[Entries listed in a dataset]
++++
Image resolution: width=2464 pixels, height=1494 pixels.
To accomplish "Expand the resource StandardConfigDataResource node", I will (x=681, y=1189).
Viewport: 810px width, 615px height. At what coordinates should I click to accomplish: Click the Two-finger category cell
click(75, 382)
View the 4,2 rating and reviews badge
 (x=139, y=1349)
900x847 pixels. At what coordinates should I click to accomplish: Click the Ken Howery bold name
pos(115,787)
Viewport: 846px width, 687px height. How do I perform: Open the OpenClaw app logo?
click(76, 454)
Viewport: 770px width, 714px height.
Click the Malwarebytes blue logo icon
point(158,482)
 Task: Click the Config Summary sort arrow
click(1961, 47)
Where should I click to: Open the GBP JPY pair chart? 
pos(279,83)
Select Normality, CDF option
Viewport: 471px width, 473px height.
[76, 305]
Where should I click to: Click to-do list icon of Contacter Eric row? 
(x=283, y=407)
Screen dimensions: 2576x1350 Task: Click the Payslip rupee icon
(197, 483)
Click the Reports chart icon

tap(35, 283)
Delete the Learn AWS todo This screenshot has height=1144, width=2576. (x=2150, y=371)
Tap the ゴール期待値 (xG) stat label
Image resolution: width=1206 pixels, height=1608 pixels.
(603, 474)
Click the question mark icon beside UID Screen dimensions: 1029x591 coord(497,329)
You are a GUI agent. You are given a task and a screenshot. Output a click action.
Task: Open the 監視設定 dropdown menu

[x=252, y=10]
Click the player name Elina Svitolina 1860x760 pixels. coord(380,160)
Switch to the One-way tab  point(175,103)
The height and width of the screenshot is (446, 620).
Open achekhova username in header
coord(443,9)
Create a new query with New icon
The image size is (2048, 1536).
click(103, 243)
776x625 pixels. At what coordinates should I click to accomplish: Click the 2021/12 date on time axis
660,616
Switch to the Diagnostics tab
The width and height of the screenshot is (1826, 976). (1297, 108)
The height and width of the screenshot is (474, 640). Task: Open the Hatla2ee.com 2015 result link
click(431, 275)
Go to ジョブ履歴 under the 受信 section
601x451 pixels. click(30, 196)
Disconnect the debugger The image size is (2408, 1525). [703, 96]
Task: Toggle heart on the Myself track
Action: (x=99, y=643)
++++
# Written task:
Copy out, unchanged, the lines of the material above, starting with the line containing "Create a new query with New icon" and continuing through the line containing "601x451 pixels. click(30, 196)".

# Solution:
Create a new query with New icon
The image size is (2048, 1536).
click(103, 243)
776x625 pixels. At what coordinates should I click to accomplish: Click the 2021/12 date on time axis
660,616
Switch to the Diagnostics tab
The width and height of the screenshot is (1826, 976). (1297, 108)
The height and width of the screenshot is (474, 640). Task: Open the Hatla2ee.com 2015 result link
click(431, 275)
Go to ジョブ履歴 under the 受信 section
601x451 pixels. click(30, 196)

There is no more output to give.